%%

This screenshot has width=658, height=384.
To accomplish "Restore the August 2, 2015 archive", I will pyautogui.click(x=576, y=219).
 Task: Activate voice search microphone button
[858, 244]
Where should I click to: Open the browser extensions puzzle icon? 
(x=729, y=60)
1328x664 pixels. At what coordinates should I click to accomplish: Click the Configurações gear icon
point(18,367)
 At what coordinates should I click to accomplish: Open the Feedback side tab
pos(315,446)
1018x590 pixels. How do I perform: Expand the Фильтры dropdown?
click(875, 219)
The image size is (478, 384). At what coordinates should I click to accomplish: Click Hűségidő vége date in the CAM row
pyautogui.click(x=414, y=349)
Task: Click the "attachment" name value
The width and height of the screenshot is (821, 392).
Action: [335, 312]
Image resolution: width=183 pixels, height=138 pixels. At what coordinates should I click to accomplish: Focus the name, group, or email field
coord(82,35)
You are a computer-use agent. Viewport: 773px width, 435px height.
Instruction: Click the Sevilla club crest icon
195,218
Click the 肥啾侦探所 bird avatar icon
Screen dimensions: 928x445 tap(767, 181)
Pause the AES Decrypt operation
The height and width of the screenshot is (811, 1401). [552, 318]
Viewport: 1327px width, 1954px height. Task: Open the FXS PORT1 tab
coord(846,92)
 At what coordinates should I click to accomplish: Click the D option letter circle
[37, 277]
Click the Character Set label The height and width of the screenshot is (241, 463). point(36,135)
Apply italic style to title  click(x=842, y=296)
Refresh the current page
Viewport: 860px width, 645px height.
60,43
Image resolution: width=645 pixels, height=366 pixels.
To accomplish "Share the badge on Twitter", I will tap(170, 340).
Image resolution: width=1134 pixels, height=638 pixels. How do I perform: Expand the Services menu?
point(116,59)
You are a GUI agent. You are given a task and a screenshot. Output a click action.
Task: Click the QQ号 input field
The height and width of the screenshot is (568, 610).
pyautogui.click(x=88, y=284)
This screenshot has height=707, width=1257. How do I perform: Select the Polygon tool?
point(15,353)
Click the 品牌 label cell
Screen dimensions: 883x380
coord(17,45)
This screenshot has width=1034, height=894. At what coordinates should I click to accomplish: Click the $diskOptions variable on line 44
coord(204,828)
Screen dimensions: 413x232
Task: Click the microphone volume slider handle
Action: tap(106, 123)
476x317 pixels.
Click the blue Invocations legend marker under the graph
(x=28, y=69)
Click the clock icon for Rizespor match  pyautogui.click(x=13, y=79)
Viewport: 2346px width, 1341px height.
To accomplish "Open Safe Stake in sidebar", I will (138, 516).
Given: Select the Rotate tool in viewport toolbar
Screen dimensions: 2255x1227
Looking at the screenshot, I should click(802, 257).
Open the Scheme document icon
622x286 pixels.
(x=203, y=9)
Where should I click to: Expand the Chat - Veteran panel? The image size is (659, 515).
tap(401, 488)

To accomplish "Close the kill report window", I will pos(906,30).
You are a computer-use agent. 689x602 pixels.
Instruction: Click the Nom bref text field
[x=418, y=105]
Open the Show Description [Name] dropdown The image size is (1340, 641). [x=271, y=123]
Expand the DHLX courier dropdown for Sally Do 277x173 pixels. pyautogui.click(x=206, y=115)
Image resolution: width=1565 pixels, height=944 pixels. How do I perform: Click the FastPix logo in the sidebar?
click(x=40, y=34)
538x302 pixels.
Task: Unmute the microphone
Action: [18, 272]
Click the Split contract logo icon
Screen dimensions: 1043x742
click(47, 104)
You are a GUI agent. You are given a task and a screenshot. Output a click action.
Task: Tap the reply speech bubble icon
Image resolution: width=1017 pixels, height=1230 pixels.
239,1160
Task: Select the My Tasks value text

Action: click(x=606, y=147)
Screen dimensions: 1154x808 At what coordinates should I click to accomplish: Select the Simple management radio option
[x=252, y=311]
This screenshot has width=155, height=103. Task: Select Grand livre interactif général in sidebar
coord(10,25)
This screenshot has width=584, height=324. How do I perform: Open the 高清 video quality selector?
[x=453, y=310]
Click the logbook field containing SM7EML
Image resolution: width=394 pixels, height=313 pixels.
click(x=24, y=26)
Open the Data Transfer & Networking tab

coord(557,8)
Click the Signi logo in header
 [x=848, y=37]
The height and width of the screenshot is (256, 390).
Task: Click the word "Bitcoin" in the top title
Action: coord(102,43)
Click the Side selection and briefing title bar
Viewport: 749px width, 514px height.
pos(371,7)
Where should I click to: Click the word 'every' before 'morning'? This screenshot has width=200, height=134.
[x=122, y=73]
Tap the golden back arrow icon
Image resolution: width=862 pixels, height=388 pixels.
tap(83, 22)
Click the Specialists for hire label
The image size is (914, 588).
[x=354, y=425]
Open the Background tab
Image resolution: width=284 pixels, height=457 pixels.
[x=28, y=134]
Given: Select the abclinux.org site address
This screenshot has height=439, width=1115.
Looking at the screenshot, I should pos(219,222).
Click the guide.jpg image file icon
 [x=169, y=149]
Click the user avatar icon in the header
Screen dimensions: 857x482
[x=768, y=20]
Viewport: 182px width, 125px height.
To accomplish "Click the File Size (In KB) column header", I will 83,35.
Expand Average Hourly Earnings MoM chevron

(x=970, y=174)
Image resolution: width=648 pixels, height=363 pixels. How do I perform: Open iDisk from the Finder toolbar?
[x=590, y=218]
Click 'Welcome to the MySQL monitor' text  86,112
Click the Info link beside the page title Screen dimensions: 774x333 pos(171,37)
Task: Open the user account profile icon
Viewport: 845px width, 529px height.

%%

Format the lines of the data above as a JSON list of strings, one string per line and no blank lines, starting at the line containing "Where should I click to: Open" and ending at the line containing "click(875, 219)", both included.

[
  "Where should I click to: Open the browser extensions puzzle icon? ",
  "(x=729, y=60)",
  "1328x664 pixels. At what coordinates should I click to accomplish: Click the Configurações gear icon",
  "point(18,367)",
  " At what coordinates should I click to accomplish: Open the Feedback side tab",
  "pos(315,446)",
  "1018x590 pixels. How do I perform: Expand the Фильтры dropdown?",
  "click(875, 219)"
]